Dataset entries:

--- START ---

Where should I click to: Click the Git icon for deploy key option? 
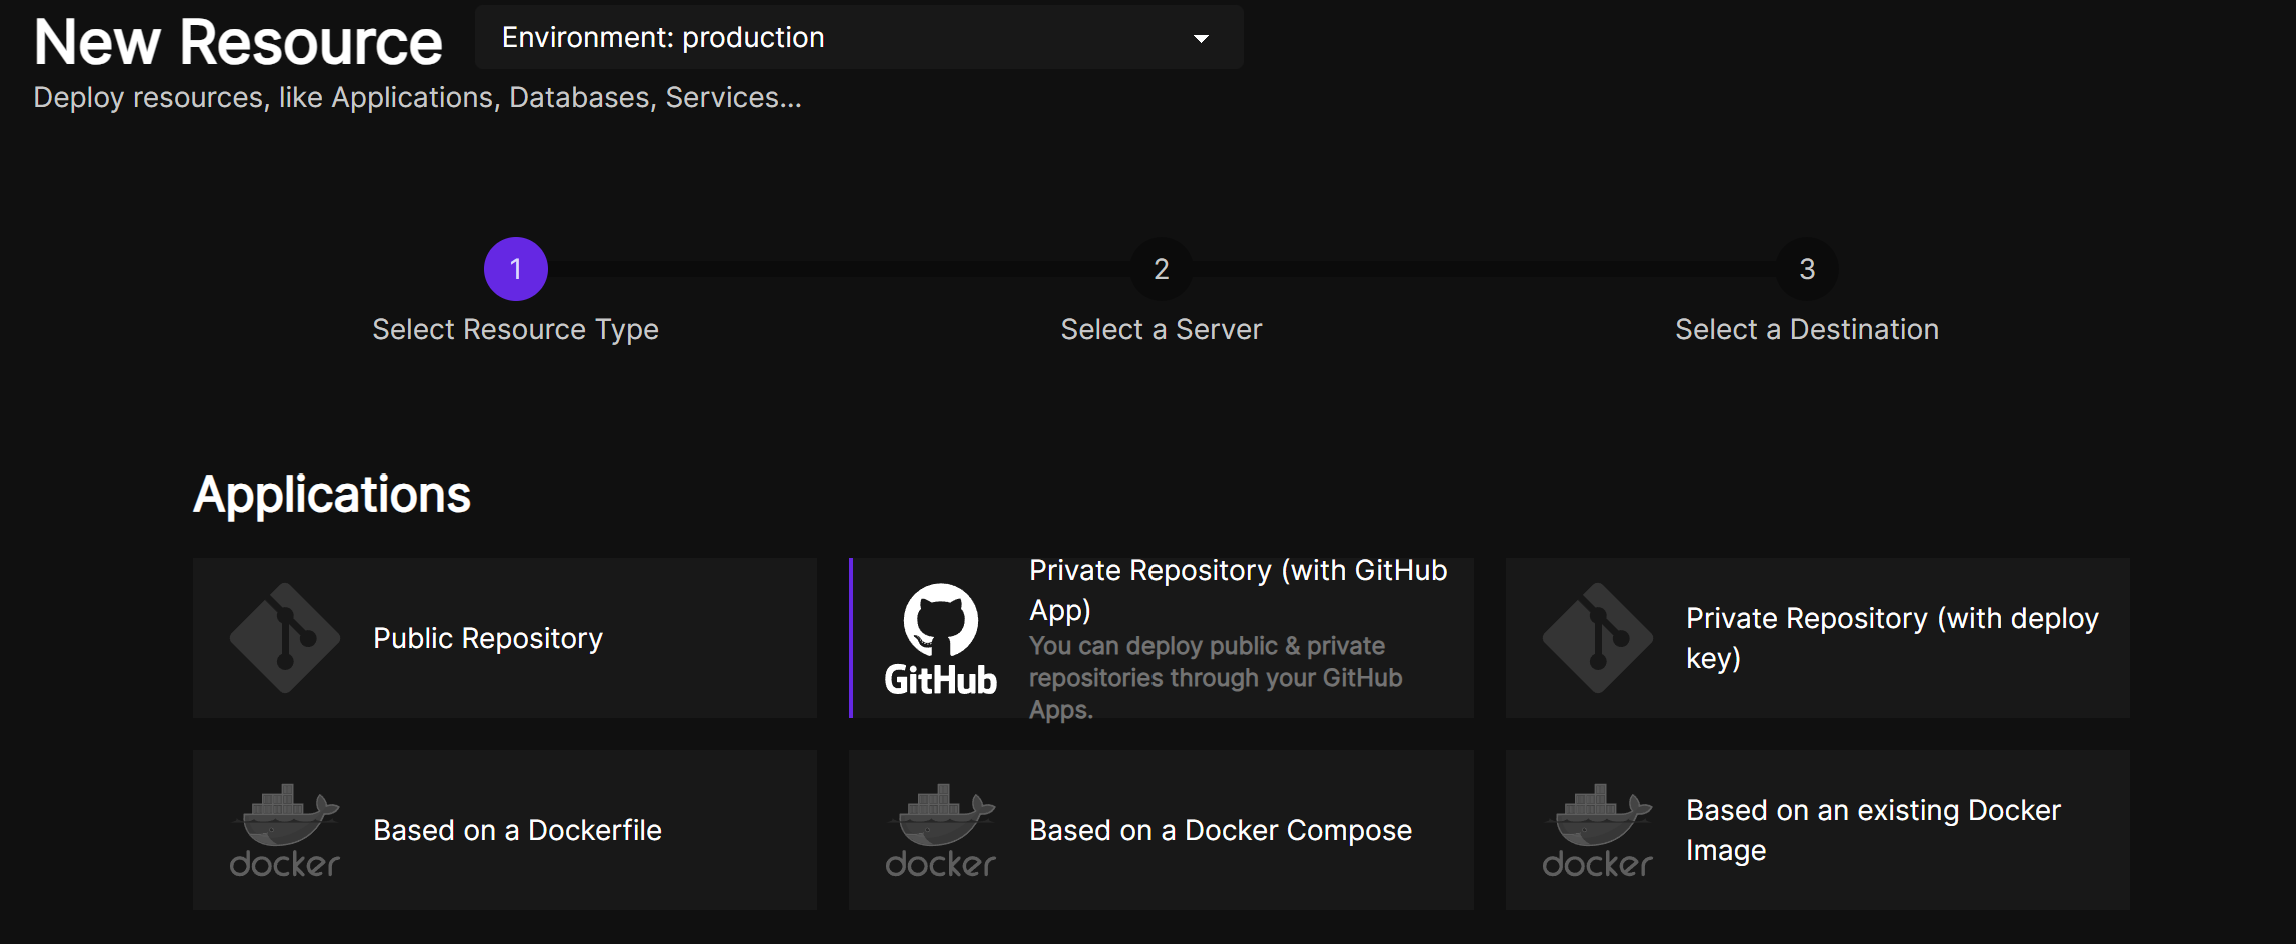point(1597,638)
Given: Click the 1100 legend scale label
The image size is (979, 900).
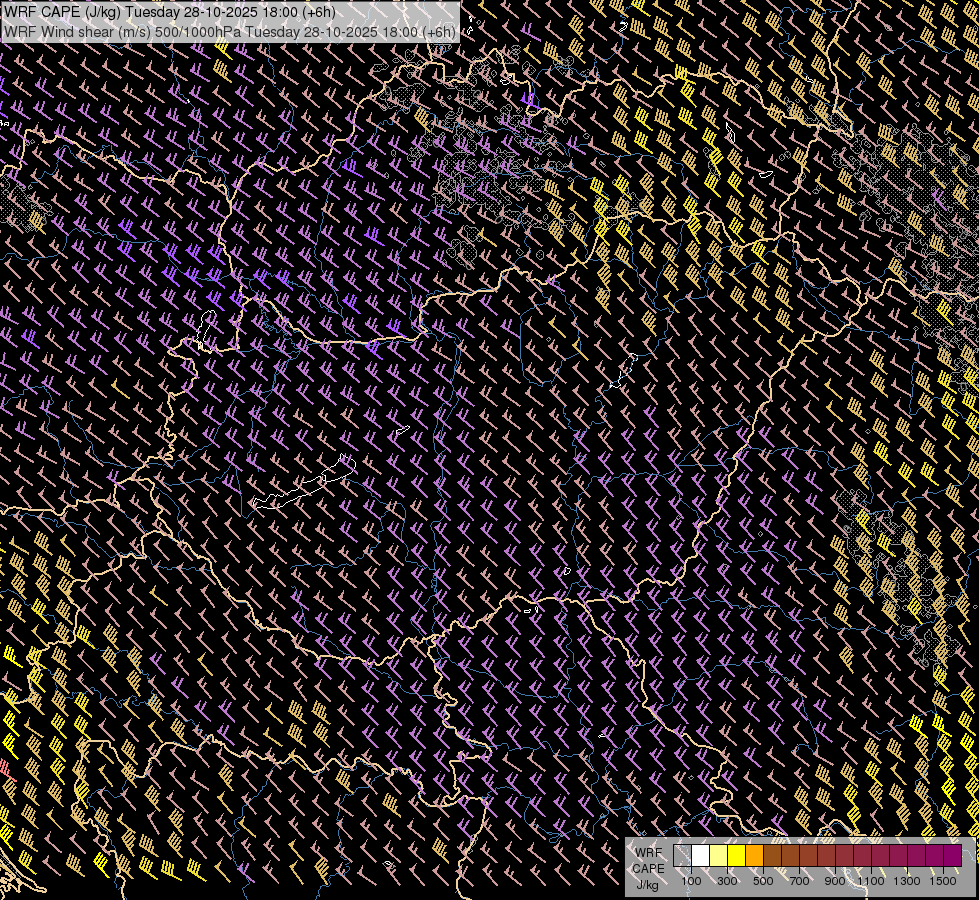Looking at the screenshot, I should pos(871,881).
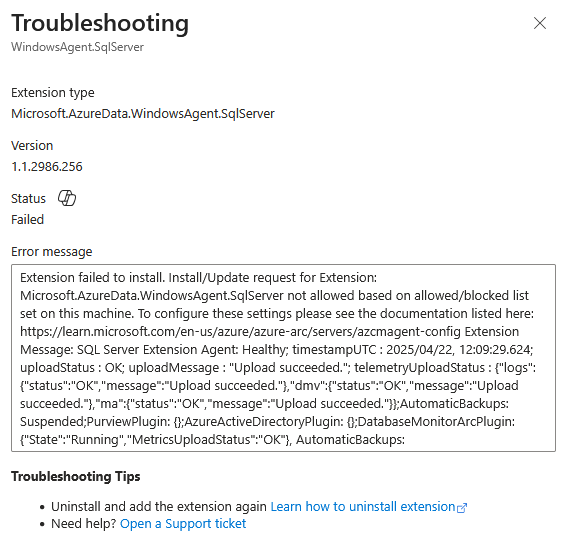Click the Failed status value
This screenshot has width=573, height=555.
27,220
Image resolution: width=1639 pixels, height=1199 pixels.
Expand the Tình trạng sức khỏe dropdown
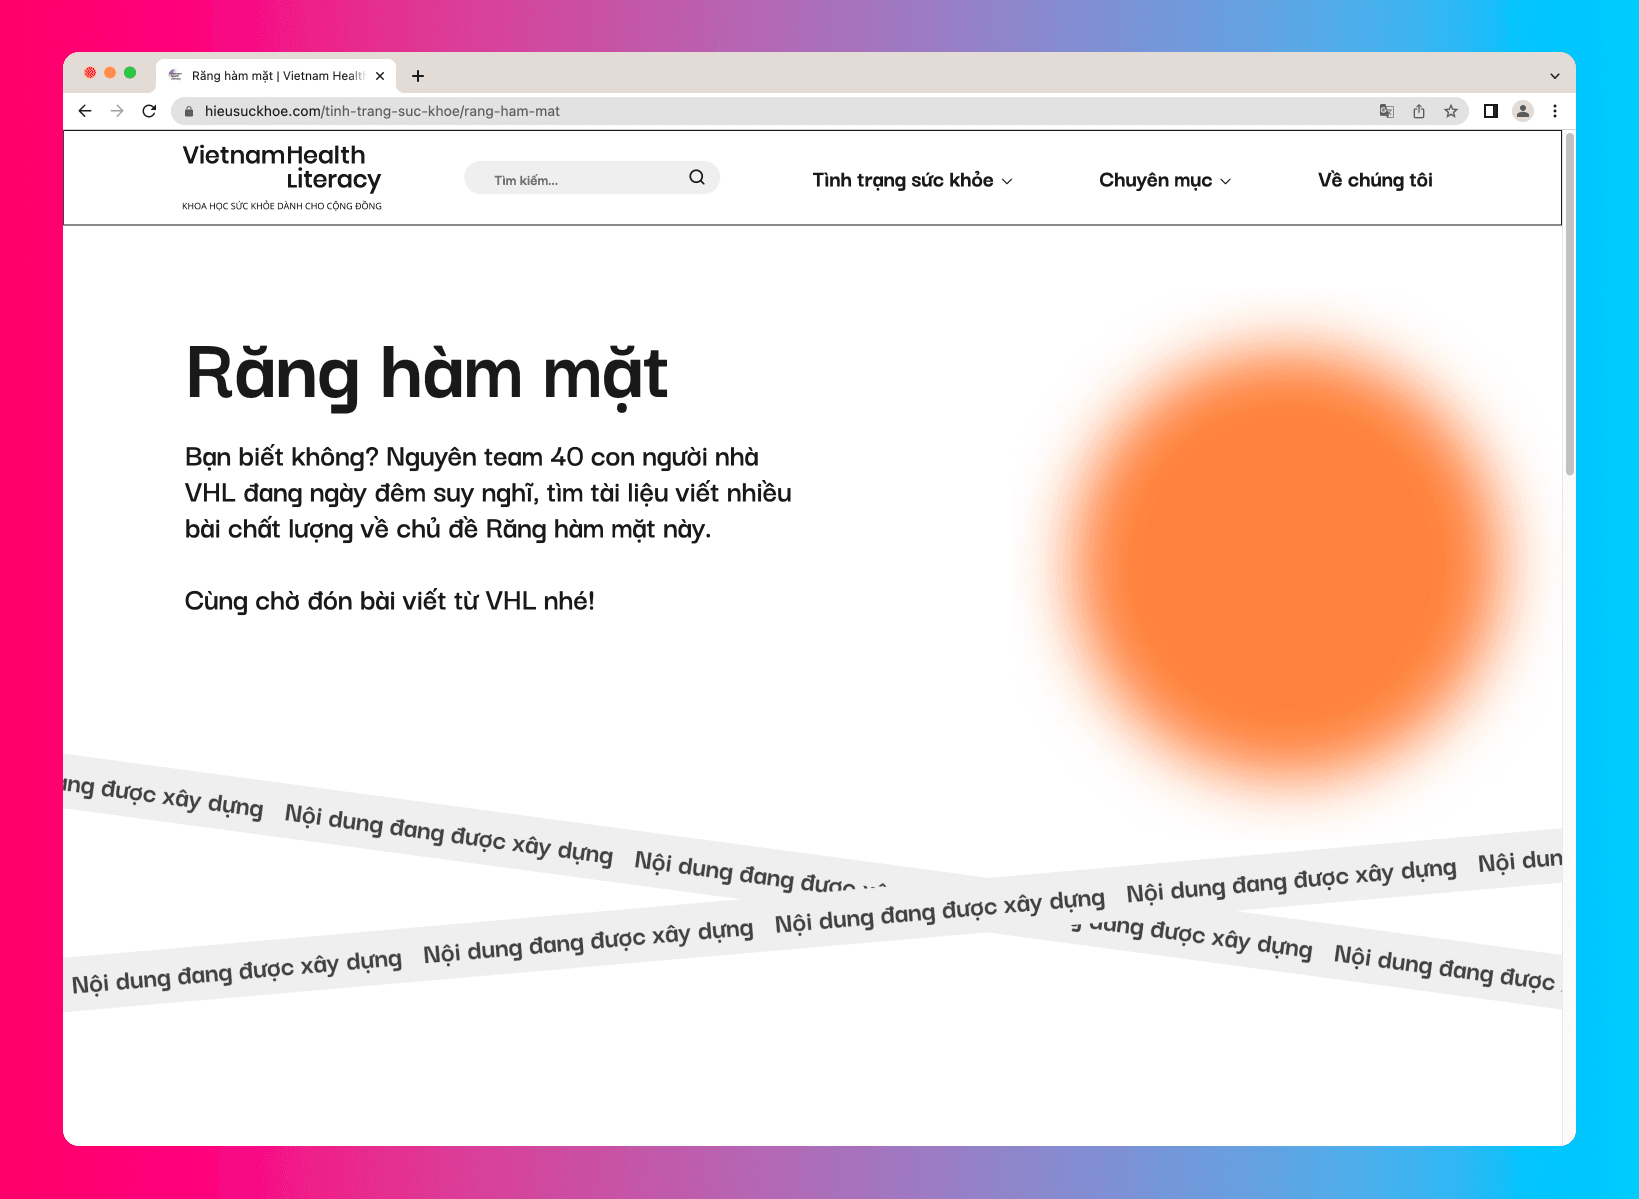(912, 180)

--- END ---

Exercise prompt:
Images do not belong in the copy; reproduce all other parts of the records above verbatim.

Written solution:
Where should I click to: Click the Git icon for deploy key option? 
point(1597,638)
Given: Click the 1100 legend scale label
The image size is (979, 900).
Looking at the screenshot, I should pos(871,881).
Click the Failed status value
This screenshot has width=573, height=555.
27,220
Image resolution: width=1639 pixels, height=1199 pixels.
Expand the Tình trạng sức khỏe dropdown
(912, 180)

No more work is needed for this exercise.